It's nearly 7am. Mist blankets the hills near Entebbe, fading softly into the lush green of the trees. A deep red dirt road--one of the few traces of Western civilization evident from 15000 feet up in the air--cuts through the land. The snowflake frost on the outside of my airplane window melts fast as we drop down into the warm humidity of a southern Ugandan morning. I promise myself I'll never forget this moment, this feeling, this landscape. The plane is dropping fast now, speeding over schools, houses, unfinished buildings--so many unfinished buildings. Suddenly, we're on top of Lake Victoria's cool, greenish expanse, and then we're right over the runway. I wonder briefly if it's gotten any bumpier, but before I can brace myself we're down. The engine roars as we slow and taxi to a stop. Sleepy-eyed people stand, stretch, pull out luggage, speak in Luganda to their neighbors. The loud Ohio State fan sitting next to me complains that he still has a four hour trip to Mogadishu. I shrug and say it's about the same to Mbale, and we start down the narrow strip of carpet between seats. A minute later, I'm walking through a yellow tunnel with a stairway leading to the ground. The scent of cook-fires and morning freshness greets me. Birds whose songs I haven't heard in a year are chattering all around. A cicada screams brashly in the distance. As I go down the steps, important-looking Ugandans with name badges mill around, not visibly accomplishing anything. I take a deep breath and step out onto the tarmac.

I'm home.


packing didactically

Lessons learned while packing:

-Sewing boxes shut with twine is perhaps not as effective as using tape.

-If you're going to try sewing your boxes shut, make sure you have a good thimble. Pushing a needle through cardboard without one is painful.

-The best thing about packing the last bits of miscellaneous stuff is the opportunity to use the word "miscellany."

-Shoving your hand into a trash can which contains a broken glass french press jar is a bad idea.

If you're like me, remember these things.

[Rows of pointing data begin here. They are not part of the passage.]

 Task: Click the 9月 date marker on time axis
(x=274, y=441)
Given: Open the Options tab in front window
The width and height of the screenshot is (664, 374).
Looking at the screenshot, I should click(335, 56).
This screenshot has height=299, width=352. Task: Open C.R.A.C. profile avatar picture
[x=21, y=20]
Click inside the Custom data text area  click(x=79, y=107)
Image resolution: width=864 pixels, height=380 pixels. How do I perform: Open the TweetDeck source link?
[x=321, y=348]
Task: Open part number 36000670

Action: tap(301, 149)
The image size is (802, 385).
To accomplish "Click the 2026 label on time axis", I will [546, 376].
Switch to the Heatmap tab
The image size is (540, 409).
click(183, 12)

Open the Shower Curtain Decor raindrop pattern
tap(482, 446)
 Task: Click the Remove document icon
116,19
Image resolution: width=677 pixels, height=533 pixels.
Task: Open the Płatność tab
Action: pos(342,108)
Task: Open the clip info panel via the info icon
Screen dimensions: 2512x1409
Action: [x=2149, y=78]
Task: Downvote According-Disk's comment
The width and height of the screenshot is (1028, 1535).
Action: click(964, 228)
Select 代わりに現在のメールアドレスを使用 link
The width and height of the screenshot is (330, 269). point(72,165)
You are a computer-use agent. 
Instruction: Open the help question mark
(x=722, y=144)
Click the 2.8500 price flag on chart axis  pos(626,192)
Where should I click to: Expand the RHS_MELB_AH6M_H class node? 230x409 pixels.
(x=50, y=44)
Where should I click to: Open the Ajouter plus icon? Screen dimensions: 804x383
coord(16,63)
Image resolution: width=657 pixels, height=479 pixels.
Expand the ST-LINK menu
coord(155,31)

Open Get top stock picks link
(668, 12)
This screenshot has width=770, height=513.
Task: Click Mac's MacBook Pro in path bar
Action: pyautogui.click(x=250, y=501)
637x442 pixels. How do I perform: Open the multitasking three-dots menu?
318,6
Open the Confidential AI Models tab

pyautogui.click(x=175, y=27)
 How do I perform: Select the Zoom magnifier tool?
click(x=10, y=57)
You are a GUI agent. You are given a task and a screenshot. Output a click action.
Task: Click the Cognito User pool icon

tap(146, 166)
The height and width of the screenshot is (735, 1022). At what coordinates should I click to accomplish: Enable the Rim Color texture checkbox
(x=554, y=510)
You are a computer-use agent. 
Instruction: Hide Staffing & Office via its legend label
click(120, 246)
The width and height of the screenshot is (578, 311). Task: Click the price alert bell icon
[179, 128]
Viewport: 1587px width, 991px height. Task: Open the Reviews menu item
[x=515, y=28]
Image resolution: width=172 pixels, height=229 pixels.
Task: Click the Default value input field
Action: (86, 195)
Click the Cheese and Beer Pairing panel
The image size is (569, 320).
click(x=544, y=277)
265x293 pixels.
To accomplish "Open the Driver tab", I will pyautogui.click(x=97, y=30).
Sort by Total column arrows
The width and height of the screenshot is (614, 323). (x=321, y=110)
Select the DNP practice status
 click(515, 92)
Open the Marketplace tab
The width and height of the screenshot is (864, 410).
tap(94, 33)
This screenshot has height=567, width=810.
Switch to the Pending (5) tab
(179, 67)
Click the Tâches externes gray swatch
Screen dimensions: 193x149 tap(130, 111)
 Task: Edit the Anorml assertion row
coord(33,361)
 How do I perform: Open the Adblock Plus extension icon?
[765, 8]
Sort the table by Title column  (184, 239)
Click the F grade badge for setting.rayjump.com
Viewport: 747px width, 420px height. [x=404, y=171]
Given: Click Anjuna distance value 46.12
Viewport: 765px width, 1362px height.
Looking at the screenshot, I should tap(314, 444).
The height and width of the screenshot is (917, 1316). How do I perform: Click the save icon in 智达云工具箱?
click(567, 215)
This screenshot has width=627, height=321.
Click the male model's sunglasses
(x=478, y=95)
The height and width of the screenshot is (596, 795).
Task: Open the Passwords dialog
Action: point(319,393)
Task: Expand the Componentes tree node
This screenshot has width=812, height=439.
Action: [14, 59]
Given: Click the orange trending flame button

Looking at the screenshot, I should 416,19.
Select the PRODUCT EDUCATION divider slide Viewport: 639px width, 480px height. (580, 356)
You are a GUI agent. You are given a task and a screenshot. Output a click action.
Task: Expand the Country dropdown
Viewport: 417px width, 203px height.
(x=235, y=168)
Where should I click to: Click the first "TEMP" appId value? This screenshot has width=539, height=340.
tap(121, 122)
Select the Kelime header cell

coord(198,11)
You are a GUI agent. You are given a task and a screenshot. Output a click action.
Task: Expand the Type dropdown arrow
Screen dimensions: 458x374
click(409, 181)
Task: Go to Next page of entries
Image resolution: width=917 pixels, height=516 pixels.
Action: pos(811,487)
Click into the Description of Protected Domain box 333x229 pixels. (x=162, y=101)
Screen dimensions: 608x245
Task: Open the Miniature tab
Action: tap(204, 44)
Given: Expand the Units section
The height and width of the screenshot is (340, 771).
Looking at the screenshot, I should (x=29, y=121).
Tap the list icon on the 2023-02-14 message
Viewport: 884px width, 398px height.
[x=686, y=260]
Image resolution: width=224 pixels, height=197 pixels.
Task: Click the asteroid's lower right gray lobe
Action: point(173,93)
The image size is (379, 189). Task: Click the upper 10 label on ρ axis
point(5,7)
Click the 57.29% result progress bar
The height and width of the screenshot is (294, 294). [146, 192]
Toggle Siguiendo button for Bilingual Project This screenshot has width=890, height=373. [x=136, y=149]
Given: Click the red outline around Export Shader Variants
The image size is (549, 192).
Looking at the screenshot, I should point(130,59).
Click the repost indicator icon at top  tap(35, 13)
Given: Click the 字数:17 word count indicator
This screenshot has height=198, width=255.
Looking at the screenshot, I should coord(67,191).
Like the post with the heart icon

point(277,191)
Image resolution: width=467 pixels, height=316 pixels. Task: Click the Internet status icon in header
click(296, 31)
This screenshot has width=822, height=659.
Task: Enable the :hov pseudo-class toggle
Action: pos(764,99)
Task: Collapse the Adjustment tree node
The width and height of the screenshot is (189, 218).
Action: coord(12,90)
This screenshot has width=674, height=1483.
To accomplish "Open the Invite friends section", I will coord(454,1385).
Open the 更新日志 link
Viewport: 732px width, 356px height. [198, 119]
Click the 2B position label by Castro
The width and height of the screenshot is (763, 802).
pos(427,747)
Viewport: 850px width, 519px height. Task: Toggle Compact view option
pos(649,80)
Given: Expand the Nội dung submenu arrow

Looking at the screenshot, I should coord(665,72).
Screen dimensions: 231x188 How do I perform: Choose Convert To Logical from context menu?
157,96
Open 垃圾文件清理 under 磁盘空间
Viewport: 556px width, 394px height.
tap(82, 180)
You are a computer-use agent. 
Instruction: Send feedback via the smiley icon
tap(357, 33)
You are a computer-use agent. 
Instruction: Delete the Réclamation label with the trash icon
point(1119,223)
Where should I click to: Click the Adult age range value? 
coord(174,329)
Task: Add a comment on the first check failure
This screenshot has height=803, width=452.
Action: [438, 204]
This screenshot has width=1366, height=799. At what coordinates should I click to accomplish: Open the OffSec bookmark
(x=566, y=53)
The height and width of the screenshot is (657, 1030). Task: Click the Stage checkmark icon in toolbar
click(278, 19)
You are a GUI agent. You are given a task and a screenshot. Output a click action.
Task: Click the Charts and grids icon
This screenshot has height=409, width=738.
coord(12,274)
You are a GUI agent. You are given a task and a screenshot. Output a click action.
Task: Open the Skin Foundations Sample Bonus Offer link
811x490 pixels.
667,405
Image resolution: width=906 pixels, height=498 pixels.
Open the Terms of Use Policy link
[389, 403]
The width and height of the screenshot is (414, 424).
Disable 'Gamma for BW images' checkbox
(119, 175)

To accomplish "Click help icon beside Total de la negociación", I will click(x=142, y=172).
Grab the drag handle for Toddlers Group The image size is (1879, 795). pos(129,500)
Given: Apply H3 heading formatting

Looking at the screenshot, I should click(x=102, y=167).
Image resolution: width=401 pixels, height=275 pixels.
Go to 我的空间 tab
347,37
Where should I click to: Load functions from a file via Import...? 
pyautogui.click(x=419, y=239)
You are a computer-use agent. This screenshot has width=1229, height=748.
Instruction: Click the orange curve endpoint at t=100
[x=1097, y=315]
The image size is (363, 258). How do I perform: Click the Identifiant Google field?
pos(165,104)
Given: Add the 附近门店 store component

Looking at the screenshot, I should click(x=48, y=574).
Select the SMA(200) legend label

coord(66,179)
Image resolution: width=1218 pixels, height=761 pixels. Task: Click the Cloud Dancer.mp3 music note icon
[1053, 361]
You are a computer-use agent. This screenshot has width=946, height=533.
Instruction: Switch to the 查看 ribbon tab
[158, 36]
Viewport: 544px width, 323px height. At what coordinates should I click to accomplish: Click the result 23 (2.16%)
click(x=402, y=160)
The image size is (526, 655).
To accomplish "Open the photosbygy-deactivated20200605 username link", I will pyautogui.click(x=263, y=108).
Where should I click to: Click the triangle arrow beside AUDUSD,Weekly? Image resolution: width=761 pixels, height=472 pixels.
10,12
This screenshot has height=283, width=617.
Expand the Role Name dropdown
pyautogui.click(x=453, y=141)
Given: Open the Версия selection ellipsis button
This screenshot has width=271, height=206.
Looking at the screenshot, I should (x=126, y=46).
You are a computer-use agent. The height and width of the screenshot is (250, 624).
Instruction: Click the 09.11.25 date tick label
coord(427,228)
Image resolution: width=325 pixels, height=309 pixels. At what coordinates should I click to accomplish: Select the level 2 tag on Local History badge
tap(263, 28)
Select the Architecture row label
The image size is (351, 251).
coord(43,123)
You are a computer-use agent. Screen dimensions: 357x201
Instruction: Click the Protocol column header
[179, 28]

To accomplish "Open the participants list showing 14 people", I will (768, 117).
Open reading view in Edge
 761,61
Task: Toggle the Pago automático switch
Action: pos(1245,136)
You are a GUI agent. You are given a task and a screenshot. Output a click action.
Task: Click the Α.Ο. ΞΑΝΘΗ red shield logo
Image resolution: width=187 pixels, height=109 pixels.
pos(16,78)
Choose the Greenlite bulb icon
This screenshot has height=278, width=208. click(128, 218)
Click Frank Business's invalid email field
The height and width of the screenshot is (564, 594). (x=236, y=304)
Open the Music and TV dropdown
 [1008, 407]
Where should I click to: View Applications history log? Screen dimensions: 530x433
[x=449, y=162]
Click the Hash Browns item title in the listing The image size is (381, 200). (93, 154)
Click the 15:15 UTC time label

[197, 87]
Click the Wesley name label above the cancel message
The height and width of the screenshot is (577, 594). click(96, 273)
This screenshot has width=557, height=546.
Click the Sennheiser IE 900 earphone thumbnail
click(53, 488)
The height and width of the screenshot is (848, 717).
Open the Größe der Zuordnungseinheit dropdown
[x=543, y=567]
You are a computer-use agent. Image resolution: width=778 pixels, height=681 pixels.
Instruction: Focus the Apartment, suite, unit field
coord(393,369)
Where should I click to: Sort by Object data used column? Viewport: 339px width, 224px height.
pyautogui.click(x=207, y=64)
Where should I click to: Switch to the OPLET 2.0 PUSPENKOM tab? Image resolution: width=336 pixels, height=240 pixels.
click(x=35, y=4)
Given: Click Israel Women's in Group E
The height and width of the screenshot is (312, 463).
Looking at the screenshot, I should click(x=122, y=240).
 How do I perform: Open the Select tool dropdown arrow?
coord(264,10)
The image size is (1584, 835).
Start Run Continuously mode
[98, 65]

If you aren't like me, then continue to exercise the common sense that sets you apart from me.



I've been on one continent for a year--far too long--and I can feel the restlessness rising. I can't wait for the bustle of the airport, the sinking feeling of the plane taking off, the insane heart-in-my-throat anticipation of landing with the knowledge that a joyful reunion is only a stroll through customs away. I'm impatient with mundanity, ready for an adventure, trying to avoid packing and somehow hoping that everything will jump into boxes of its own accord. I'm tired of saying goodbyes, ready to just move on, get started with something new.

I'm going home. Uganda-home. It won't be the same. I'm scared. I can't wait. Have I changed? Has it? Have they? Are the roads better? Worse? Does Daawat still have the best naan? Does it still get palak paneer and malai kafta mixed up half the time? Is MTN still the Missing Telephone Network? Will the water taste funny? Are fresh chapatis on the side of the road at 6pm as good as I remember? Will I remember to say trousers instead of pants?

And my real questions: Am I going home? Or will I find myself just as surely an mgeni among wananchi in Uganda as I am state-side?